Pandas version checks

  • [X] I have checked that this issue has not already been reported.

  • [X] I have confirmed this bug exists on the latest version of pandas.

  • [X] I have confirmed this bug exists on the main branch of pandas.

Reproducible Example

import datetime
import pandas as pd
tz = 'America/Santiago'
start_date = datetime.datetime(2018, 8, 10, 0, 0, 0)
end_date = datetime.datetime(2018, 8, 14, 23, 0, 0)
freq = 'H'
times = pd.date_range(start=start_date, end=end_date, freq=freq)
times = times.tz_localize(tz=tz, ambiguous='infer',
                          nonexistent='shift_forward')
print(pd.infer_freq(times[:10]))
pd.infer_freq(times)
print(pd.infer_freq(times[:10]))

Issue Description

Initially, infer_freq on the first 10 items of the index returns H, after attempting it on the full index, it returns None on the first 10 items of the index. Confirmed expected behavior in version 2.0.3.

Expected Behavior

Return H in both instances of pd.infer_freq(times[:10]) in the example.

Installed Versions

INSTALLED VERSIONS ------------------ commit : a60ad39b4a9febdea9a59d602dad44b1538b0ea5 python : 3.10.13.final.0 python-bits : 64 OS : Darwin OS-release : 21.6.0 Version : Darwin Kernel Version 21.6.0: Wed Oct 4 23:56:02 PDT 2023; root:xnu-8020.240.18.704.15~1/RELEASE_ARM64_T6000 machine : x86_64 processor : i386 byteorder : little LC_ALL : None LANG : en_US.UTF-8 LOCALE : en_US.UTF-8 pandas : 2.1.2 numpy : 1.26.0 pytz : 2023.3.post1 dateutil : 2.8.2 setuptools : 68.0.0 pip : 23.3 Cython : None pytest : 7.4.3 hypothesis : None sphinx : None blosc : None feather : None xlsxwriter : None lxml.etree : 4.9.3 html5lib : None pymysql : None psycopg2 : None jinja2 : 3.1.2 IPython : 8.15.0 pandas_datareader : None bs4 : 4.12.2 bottleneck : None dataframe-api-compat: None fastparquet : None fsspec : None gcsfs : None matplotlib : 3.8.0 numba : None numexpr : None odfpy : None openpyxl : None pandas_gbq : None pyarrow : None pyreadstat : None pyxlsb : None s3fs : None scipy : 1.11.3 sqlalchemy : None tables : None tabulate : None xarray : None xlrd : None zstandard : None tzdata : 2023.3 qtpy : 2.2.0 pyqt5 : None

Comment From: kandersolar

Perhaps this was introduced in https://github.com/pandas-dev/pandas/pull/51738? A call to times._engine.clear_mapping() seems to fix things:

times = pd.date_range(start="2018-08-11 20:00", end="2018-08-12 04:00", freq="H")
times = times.tz_localize(tz="America/Santiago", ambiguous='infer',
                          nonexistent='shift_forward')
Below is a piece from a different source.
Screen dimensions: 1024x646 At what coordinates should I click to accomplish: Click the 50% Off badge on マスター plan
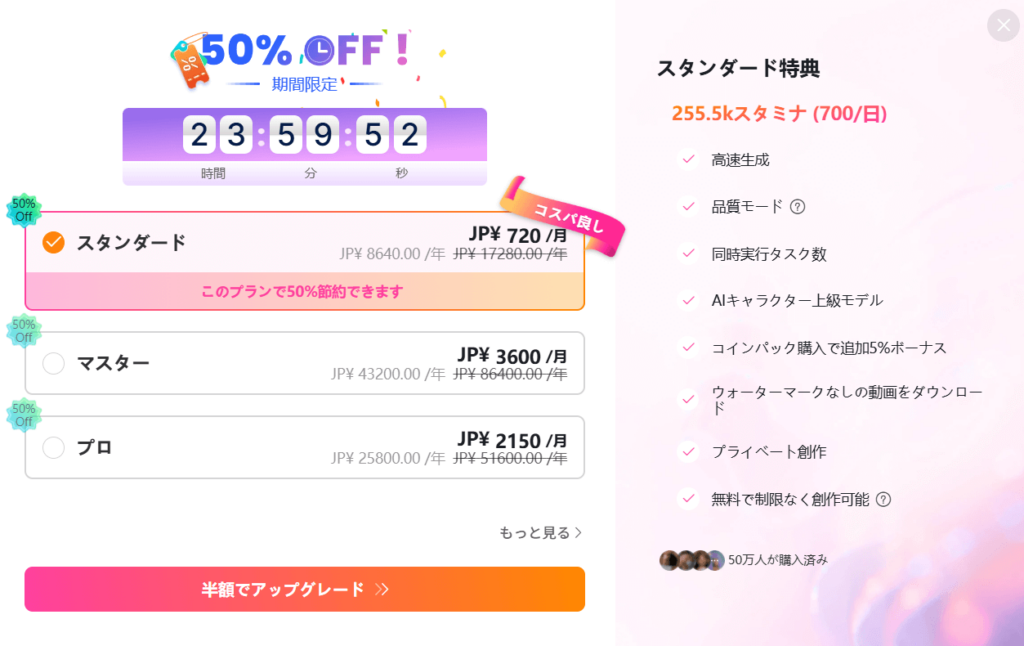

print(pd.infer_freq(times[:3]))  # H
pd.infer_freq(times)
print(pd.infer_freq(times[:3]))  # None
times._engine.clear_mapping()
print(pd.infer_freq(times[:3]))  # H

Here is a related example:

times = pd.date_range(start="2018-08-11 20:00", end="2018-08-12 04:00", freq="H")
times = times.tz_localize(tz="America/Santiago", ambiguous='infer', nonexistent='shift_forward')
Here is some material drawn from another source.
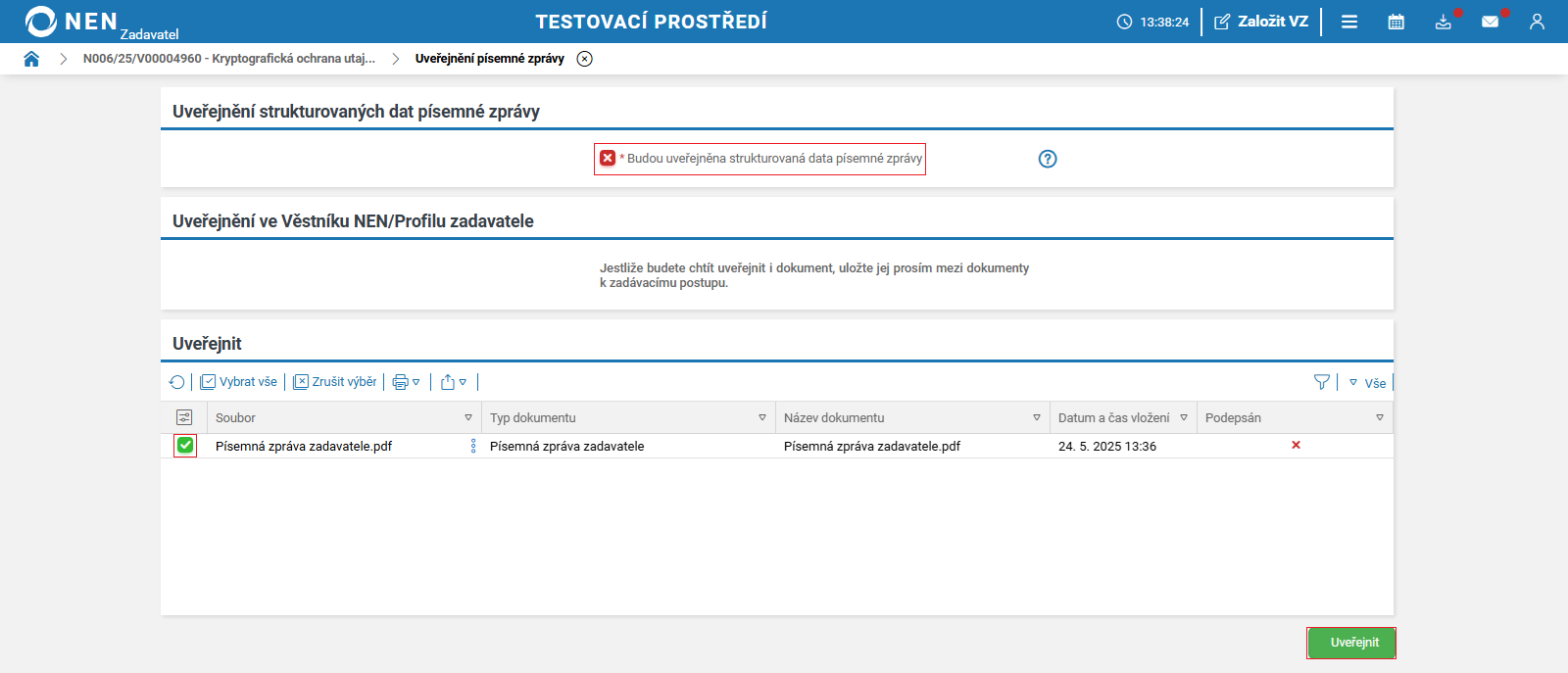This screenshot has height=673, width=1568.
Task: Open the hamburger main menu
Action: click(1349, 22)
print(times[:3]._is_unique)  # True
times._is_unique
print(times[:3]._is_unique)  # False
times._engine.clear_mapping()
print(times[:3]._is_unique)  # True

This times DatetimeIndex contains equivalent/duplicate times. The tested slice does not, but incorrectly inherits the cached determination of non-uniqueness from its parent. Perhaps a suitable fix is to make slices not inherit unique and need_unique_check from the parent index?

Comment From: kandersolar

A slightly more minimal reproducer:

# last datetime is a duplicate
times = pd.to_datetime(['2019-01-01', '2019-01-02', '2019-01-03', '2019-01-03'])

print(pd.infer_freq(times[:3]))  # D
pd.infer_freq(times)
print(pd.infer_freq(times[:3]))  # None
times._engine.clear_mapping()
print(pd.infer_freq(times[:3]))  # D